The PPP was an exceptionally large-scale fiscal intervention, and economists are eager to understand its efficacy. Several teams of economists have conducted research on its effects using different types of analyses.

Our Related Research

"Bank Lending in the Time of COVID," Economic Brief No. 21-05, Feb. 2021

"The Employment Recovery of Small and Large Employers," Nov. 12, 2020

"The Fed's Emergency Lending Evolves," Econ Focus, Second/Third Quarter 2020

A paper by David Autor of the Massachusetts Institute of Technology and others, released in July 2020, examined the PPP's efficacy in maintaining employment at small firms. They used administrative data from ADP, a provider of payroll services, to measure and contrast weekly employment changes of firms above and below the PPP eligibility threshold within narrow industry and state groups. The program's eligibility threshold was determined by firm size — in most industries, firms with more than 500 employees were ineligible for the program. According to their estimates, the level of employment at PPP-eligible firms was 2 percent to 4.5 percent higher than at noneligible firms. Aggregating these results across all eligible firms, the PPP would have helped maintain U.S. payroll employment for about 2.3 million workers through the first week of June 2020. Although this work was preliminary, and the authors intend to refine their analysis and interpretation once better data become available, these initial results suggest the PPP was moderately effective in preserving small-business employment.

Research by Alexander Bartik of the University of Illinois Urbana-Champaign and others, also released in July 2020, found similar evidence of the beneficial effects of the PPP, but they approached the issue from a different perspective and used different data. Trying to understand the effectiveness of a program where private actors distribute public resources, they compared firms that received loans in the first wave (before April 16) of the PPP to firms that received loans in the second wave (after April 24). Their work relied on survey data from small-business network Alignable, which contained information on the business owners' PPP application status, employment and payroll characteristics, and operational expectations. Results of their analysis indicated that providing firms loans promptly made a big difference in program efficacy; firms receiving a PPP loan in the first round self-reported an increase in survival probabilities ranging from 9 percentage points to 23 percentage points, resulting in fewer small-business closures. In addition, they showed that PPP approval appeared to increase employment and that banks effectively allocated funds but were somewhat biased toward better-connected firms.

• [DATA FOR ANALYSIS]
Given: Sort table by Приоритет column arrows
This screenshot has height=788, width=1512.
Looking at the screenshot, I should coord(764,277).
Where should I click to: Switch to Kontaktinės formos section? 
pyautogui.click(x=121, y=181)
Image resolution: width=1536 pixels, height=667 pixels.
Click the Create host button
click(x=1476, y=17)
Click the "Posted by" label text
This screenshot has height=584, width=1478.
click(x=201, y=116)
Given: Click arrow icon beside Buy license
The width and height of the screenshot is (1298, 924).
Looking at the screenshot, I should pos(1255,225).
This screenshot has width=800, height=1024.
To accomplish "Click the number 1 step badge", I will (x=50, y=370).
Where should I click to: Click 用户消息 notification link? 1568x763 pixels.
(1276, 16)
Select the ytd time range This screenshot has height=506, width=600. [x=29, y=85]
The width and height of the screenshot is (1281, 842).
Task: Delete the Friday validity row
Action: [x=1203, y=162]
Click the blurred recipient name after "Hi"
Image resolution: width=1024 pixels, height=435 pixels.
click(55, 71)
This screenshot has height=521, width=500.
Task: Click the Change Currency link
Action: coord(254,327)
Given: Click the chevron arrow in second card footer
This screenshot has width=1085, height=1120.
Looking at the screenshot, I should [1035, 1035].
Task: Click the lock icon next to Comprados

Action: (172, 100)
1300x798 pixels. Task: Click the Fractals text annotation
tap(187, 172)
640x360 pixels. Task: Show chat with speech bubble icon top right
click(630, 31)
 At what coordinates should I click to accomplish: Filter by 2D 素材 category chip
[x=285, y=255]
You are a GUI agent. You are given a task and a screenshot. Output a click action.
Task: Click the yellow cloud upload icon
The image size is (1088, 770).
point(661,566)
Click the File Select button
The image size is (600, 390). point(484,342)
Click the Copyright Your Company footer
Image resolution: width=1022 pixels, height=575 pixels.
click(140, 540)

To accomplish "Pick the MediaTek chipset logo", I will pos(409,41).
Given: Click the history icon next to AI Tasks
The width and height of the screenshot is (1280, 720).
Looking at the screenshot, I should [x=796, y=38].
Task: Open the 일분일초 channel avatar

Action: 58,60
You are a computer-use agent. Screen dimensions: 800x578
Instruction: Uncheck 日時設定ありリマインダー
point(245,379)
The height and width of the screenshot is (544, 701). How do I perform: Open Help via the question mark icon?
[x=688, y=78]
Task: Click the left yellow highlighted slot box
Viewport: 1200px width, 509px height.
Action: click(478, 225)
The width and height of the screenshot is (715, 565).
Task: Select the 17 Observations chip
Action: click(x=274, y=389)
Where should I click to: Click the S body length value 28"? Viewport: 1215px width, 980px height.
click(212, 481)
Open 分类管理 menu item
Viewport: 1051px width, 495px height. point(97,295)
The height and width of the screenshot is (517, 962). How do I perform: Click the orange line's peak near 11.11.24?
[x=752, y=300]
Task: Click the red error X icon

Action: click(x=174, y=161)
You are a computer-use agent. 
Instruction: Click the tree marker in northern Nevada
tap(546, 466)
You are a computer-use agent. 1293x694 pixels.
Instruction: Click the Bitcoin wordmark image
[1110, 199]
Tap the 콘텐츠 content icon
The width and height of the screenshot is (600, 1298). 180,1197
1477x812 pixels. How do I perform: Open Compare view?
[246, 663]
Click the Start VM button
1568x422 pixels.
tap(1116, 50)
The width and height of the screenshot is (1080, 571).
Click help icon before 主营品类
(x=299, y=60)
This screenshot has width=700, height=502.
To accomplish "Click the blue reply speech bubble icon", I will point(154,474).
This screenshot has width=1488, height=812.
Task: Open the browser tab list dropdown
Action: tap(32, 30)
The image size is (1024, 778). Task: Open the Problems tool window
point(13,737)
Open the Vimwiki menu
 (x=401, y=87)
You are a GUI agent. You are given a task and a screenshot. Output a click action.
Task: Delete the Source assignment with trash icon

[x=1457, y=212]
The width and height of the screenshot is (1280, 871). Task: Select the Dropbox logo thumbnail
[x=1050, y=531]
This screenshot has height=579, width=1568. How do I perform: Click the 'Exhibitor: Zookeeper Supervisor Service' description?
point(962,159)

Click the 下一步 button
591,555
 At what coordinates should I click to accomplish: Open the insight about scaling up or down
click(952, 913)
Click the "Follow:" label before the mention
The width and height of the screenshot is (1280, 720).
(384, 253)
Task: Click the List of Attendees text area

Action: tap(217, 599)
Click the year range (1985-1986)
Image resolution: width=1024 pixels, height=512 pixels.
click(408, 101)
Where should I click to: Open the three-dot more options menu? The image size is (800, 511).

• [REQUIRED TASKS]
1. In the passage about PPP research, what firm size made businesses in most industries ineligible for the program?
2. Carry on the passage about PPP research from its last sentence.

• [SOLVED TASKS]
1. More than 500 employees.

2.
Finally, work released by João Granja of the University of Chicago Booth School of Business and others in May 2020 found small effects from the PPP on local economic outcomes and business shutdowns following the pandemic, and only modest positive effects on employment outcomes. They used the SBA's loan-level microdata for all PPP loans approved under the program and combined this data with Call Reports from all active commercial banks, Homebase software data on employment indicators, Opportunity Insights data on county-level employment, and Womply data on small business revenues. Examining the flow of PPP funds across the country, they contrasted changes in local employment and economic outcomes in regions with high versus low PPP exposure. They also examined the role that banks played in distributing loans but reached a different conclusion from the Bartik group, finding that funds were not well-targeted to areas most adversely affected by the pandemic. In general, their results indicated that the program's short- and medium-term effects on employment were small relative to the program's size, but that funding did contribute to firms' financial stability. In the future, they argued, the PPP's effectiveness in preventing permanent business closures may result in more pronounced positive employment effects.

Overall, the studies indicate that the PPP helped prevent small-business shutdowns and, to a lower degree, helped sustain employment. But evidence suggests that PPP funds were not consistently distributed to the highest-need firms. As more data emerge, economists will continue to explore the effectiveness of the PPP and its implications for future fiscal interventions.